Structure and functional composition of macroinvertebrate communities in coastal plain streams across a precipitation gradient

Climate change is expected to alter rainfall and temperature regimes across the world. The hydrology and riparian zone vegetation of lotic ecosystems are tightly linked to rainfall and a mechanistic understanding of the effects of rainfall on lotic ecosystems is needed to forecast the ecological impacts of climate change. However, it is difficult to isolate rainfall effects from other environmental variables that covary across climates. To address this, we leveraged a unique steep rainfall gradient with few covarying changes in elevation, temperature, and geology to evaluate the effects of rainfall on stream invertebrate communities.

We surveyed nine streams in the Texas Gulf Coast Prairie distributed along a 550–1,350 mm/year rainfall gradient. Four sites were classified as drier semi-arid streams (<750 mm annual rainfall) and five sites were classified as wetter sub-humid streams (>750 mm annual rainfall). A suite of characteristics including benthic invertebrate community metrics, flow conditions, and water quality variables were assessed monthly for 14 months at each site to relate precipitation regime to stream structure and function.

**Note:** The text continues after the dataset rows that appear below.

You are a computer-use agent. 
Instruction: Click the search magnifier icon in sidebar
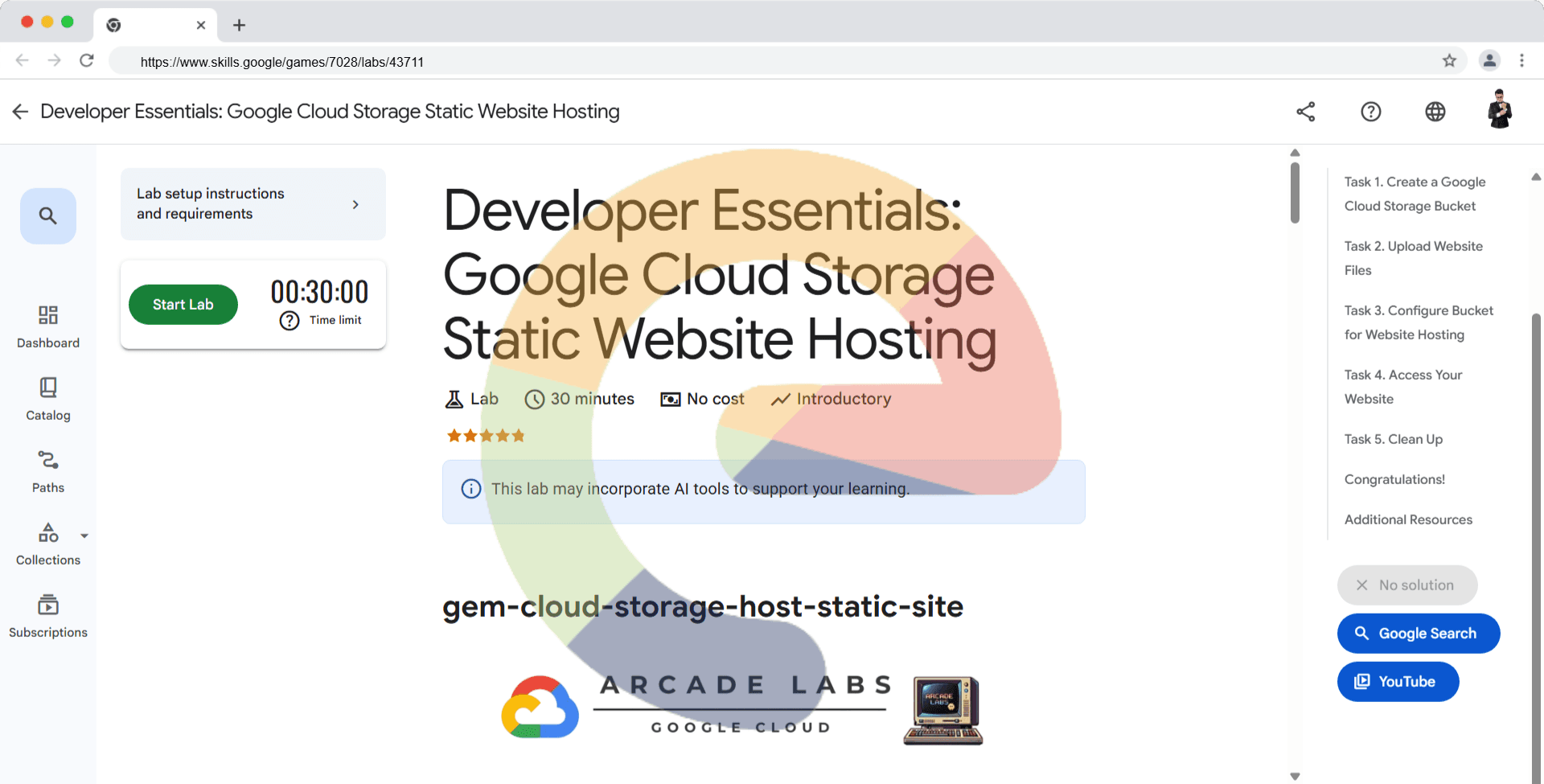tap(48, 215)
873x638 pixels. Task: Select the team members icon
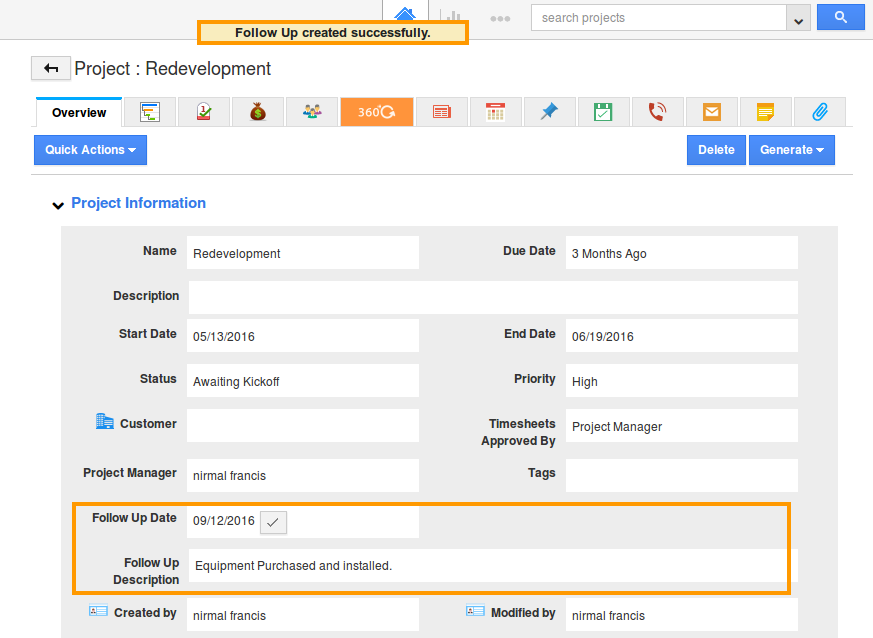tap(312, 112)
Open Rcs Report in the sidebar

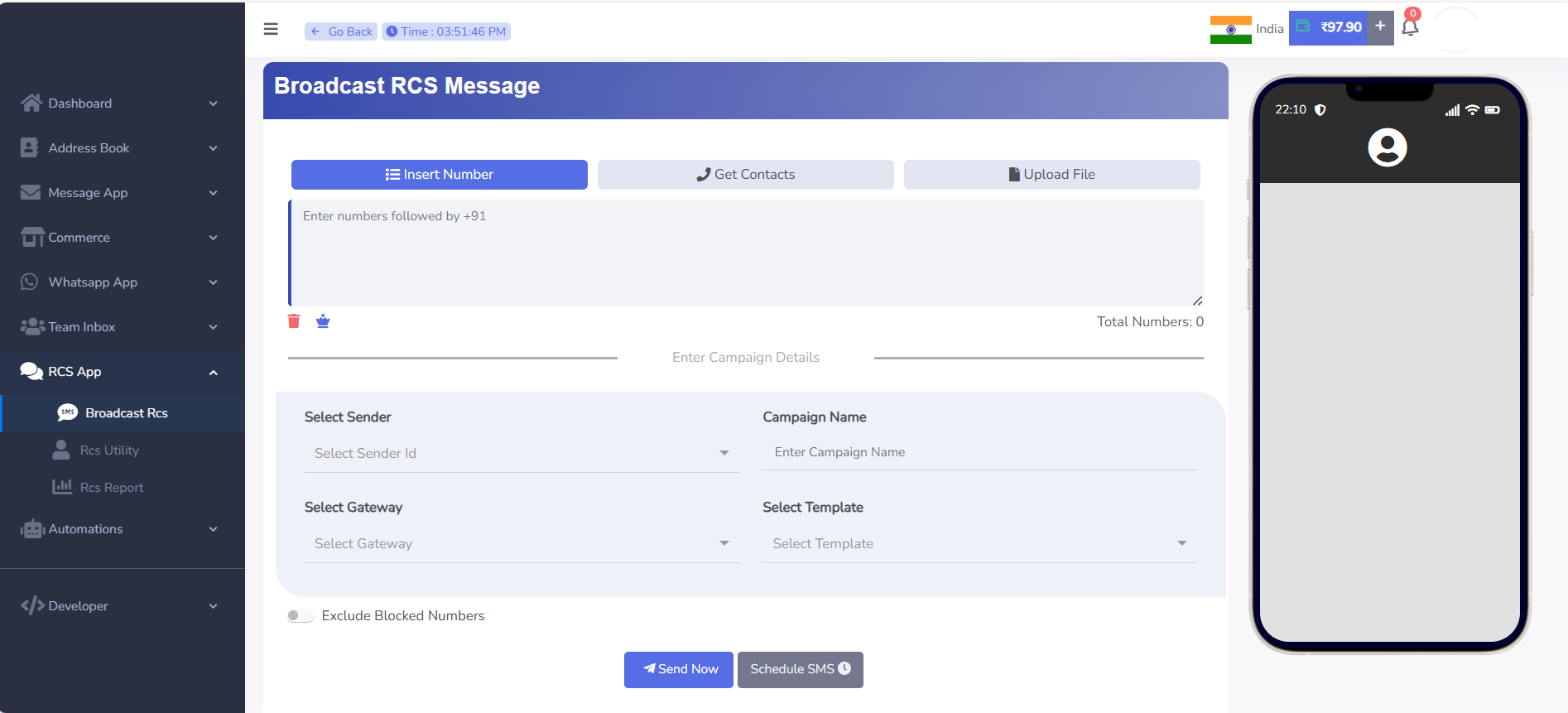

Precipitation regime was observed to be a master explanatory variable. As annual rainfall increased, the flow environment became more stable within seasons and predictable across seasons, influencing spatial structure and temporal variability of invertebrate community composition. Wetter streams were dominated by slower growing taxa without adaptions for desiccation resistance and strong dispersal. Wetter sites displayed seasonal variation in community composition and species richness, whereas temporal variation in communities in drier streams was controlled by stochastic variation in flow conditions.

These observations show that differences in local annual rainfall correlated with major changes to community structure and functional composition. We hypothesise that this association is related to the connection of rainfall to hydrological stability, particularly the frequency of low flow disturbances, and the subsequent effects on riparian vegetation and temporally available niches to stream invertebrates. Our work adds to evidence that alterations in precipitation patterns associated with climate change have sweeping impacts on lotic fauna.